Pocas tareas son más difíciles que la de juzgar el talento. Pero el supersónico tirador de San Diego State, Stephen Strasburg, da la impresión de ser un cheque al portador.
Strasburg, como se esperaba, fue la primera escogencia en el sorteo de reclutamiento de jugadores aficionados (draft) realizado el martes. A menudo hace cruzar su recta por la frontera de las 100 millas (103), dispone de terribles disparos de quiebre y su control es espectacular.
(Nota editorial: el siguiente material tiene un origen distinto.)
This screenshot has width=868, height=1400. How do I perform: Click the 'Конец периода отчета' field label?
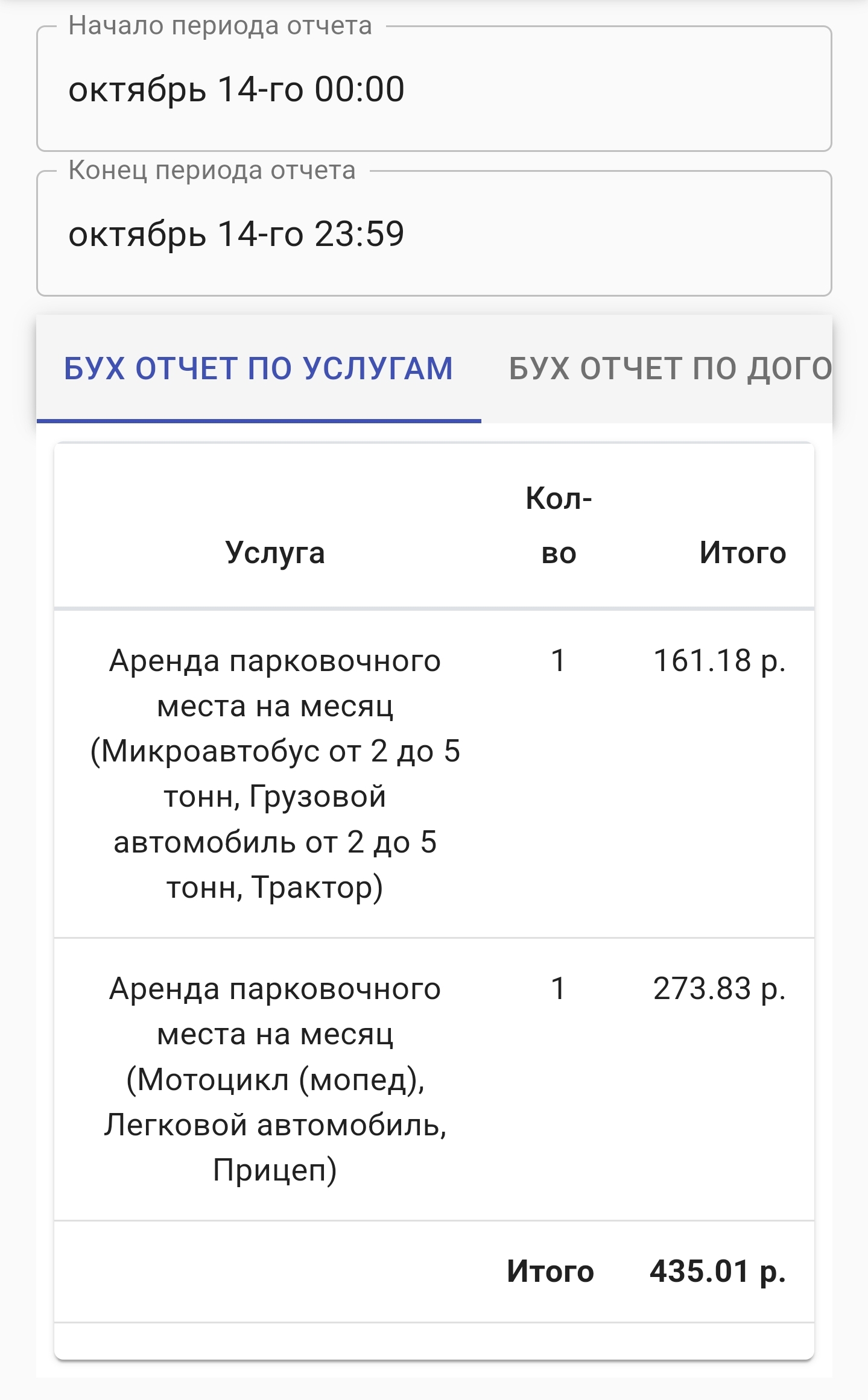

Se asegura que está listo para lanzar ahora mismo en las Ligas Mayores.
Después de acumular registro de 8-3 y 1.57, con 137 ponches en 97 entradas en el 2008, Strasburg se convirtió en el único jugador colegial en formar parte del equipo que EE.UU. llevó a Beijing. Los demás eran profesionales. Y salió de China con 1-1 y 1.67, después de vencer a Holanda y tropezar ante Cuba.
En este 2009, con 20 años, 6’4 pies y 220 libras, Stephen coleccionó 13-1 y 1.32, en el beisbol universitario. Lanzó un no hitter y tuvo un partido de 23 ponches. Al final, cerró con 195 “fusilados” en 109 episodios, que han elevado su nivel de expectativas.
El martes lo seleccionó Washington y existen dudas sobre la posibilidad de que puedan firmarlo. Se dice que su agente, Scott Boras, desea un acuerdo por el rango de los 50 millones de dólares, algo nunca visto tras un draft, aunque tampoco se había visto un talento como el de Strasburg.
¿Será realmente Strasburg el fenómeno que se prevé? En el beisbol, grandes prospectos han terminado casi siempre convertidos en grandes fracasos. Desde Rick Monday, el primer escogido en el primer sorteo anual en 1965, las frustraciones superan holgadamente a los éxitos.
David Clyde (1973) es quizá el caso más emblemático. Tuvo 18-0 y 0.18 en el beisbol colegial. Texas lo seleccionó y lo firmó por 125 mil dólares, un gran capital en la época, pero fue un fracaso y antes de los 27 años su carrera había concluido con 18-33 y 4.63.
Hay excepciones como Darryl Strawberry (1980), Ken Griffey Jr. (1987), Alex Rodríguez (1993) y Joe Mauer (2001), pero una gran mayoría de primeros seleccionados han sido grandes decepciones. ¿De qué lado irá Strasburg? Ya lo veremos.